We're only looking at initial possessions here. Numbers after an offensive rebound are not included.

It all seems logical, but some teams don't do much to get those shots early in the clock. While the Warriors have taken 19.7 percent of their shots in the first six seconds of the shot clock and the Suns lead the league at 21.4 percent, the Hornets have a rate (9.0 percent) less than half that. And Charlotte is one of the team's whose offense suffers most when it doesn't get a shot early.

Biggest difference in efficiency, first 6 vs. last 18 seconds of the shot clock
Team F6 PTS F6 Poss. F6 OffRtg L18 PTS L18 Poss. L18 OffRtg Diff.
Minnesota 971 889 109.2 3,936 4,585 85.8 -23.4
Oklahoma City 1,200 1,066 112.6 4,202 4,640 90.6 -22.0
Charlotte 630 575 109.6 4,213 4,777 88.2 -21.4
L.A. Lakers 748 686 109.0 3,680 4,181 88.0 -21.0
Utah 816 744 109.7 3,997 4,495 88.9 -20.8
via SportVU

The Warriors' offense doesn't suffer as much, but ranks third in the league (behind Houston and Washington) in "look ahead" passes, a stat that SportVU tracks and that Warriors coach Steve Kerr values. It's one reason why Stephen Curry has shot less off the dribble this season.

Look ahead pass = A pass that came from behind the midcourt line and traveled at least 20 feet in a north-south direction.

"We want to throw the ball ahead to the wing if someone's open," Kerr said in a Q & A at All-Star weekend, "which means Steph is frequently passing it ahead to the wing instead of dribbling it up."

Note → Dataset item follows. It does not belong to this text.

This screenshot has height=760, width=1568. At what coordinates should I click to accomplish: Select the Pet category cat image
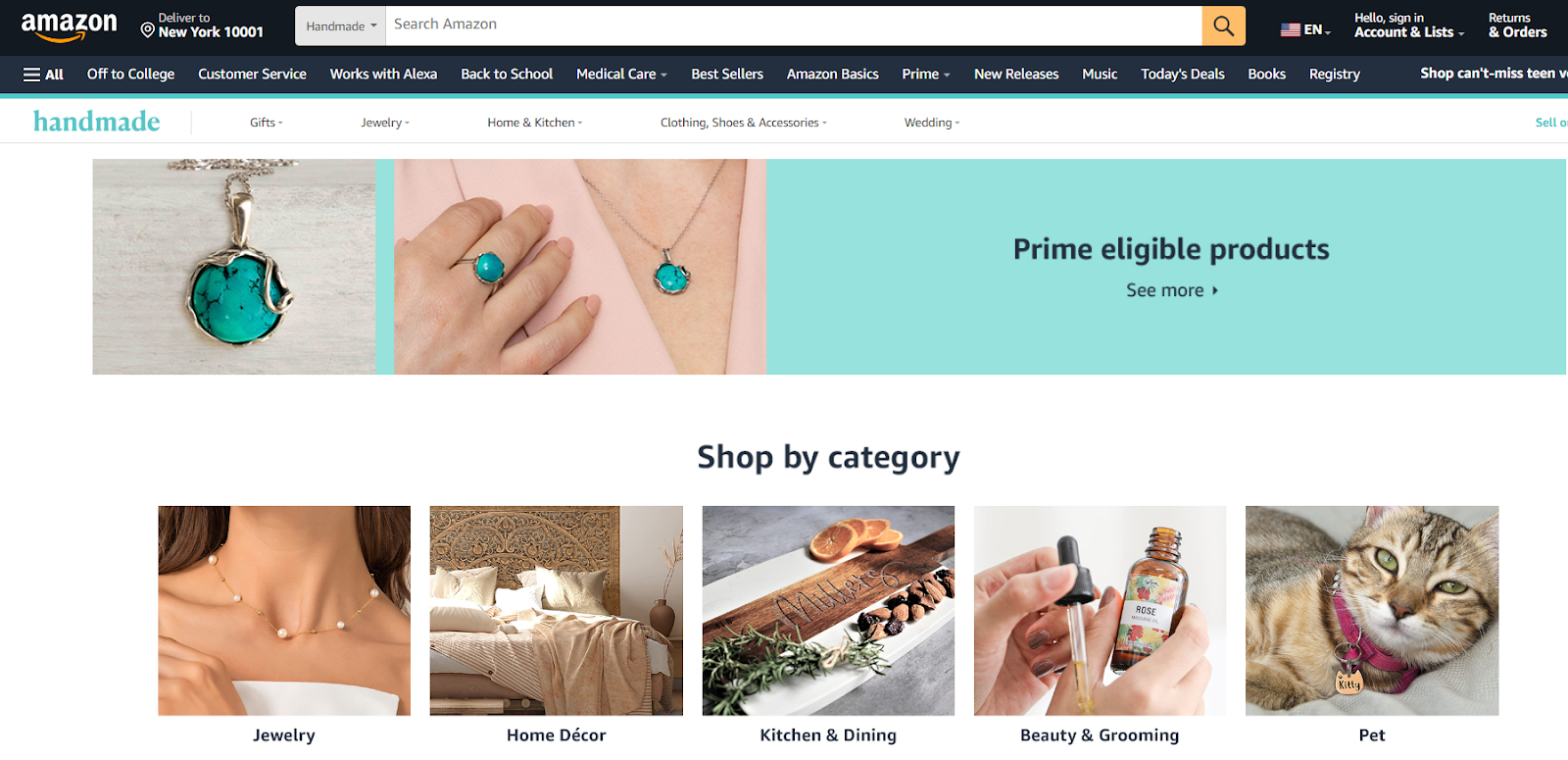[1372, 610]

On possessions after a shot (made or missed, field goal attempt or free throw attempt), the Warriors get the ball from the defensive end of the floor to inside the 3-point line on their end in an average of 8.4 seconds, according to SportVU. That's the lowest mark in the league and two seconds faster than the 30th ranked Toronto Raptors (10.4 seconds).

On defense, the Warriors do a pretty good job of suppressing transition. Their opponents average 9.4 seconds to get inside the arc, the 10th highest opponent mark in the league.

As you'd expect, there's a big difference between that time after a made shot and after a missed shot. Warriors opponents get inside the arc in an average of 7.3 seconds off a Golden State miss and in an average of 11.2 seconds off a Golden State make.

But since the Warriors have the best make/miss ratio in the league, that average opponent time to the get inside the 3-point line is a lot higher than it would be if their offense wasn't so good. There's a lot more to the Warriors' defensive success than just getting back off made shots, but it's a great start.

Again, it's pretty simple. Pushing the ball on offense leads to better shots, which lead to a better chance of getting back on defense and getting a stop.

You can defend with pace. And the Warriors may make history by doing so.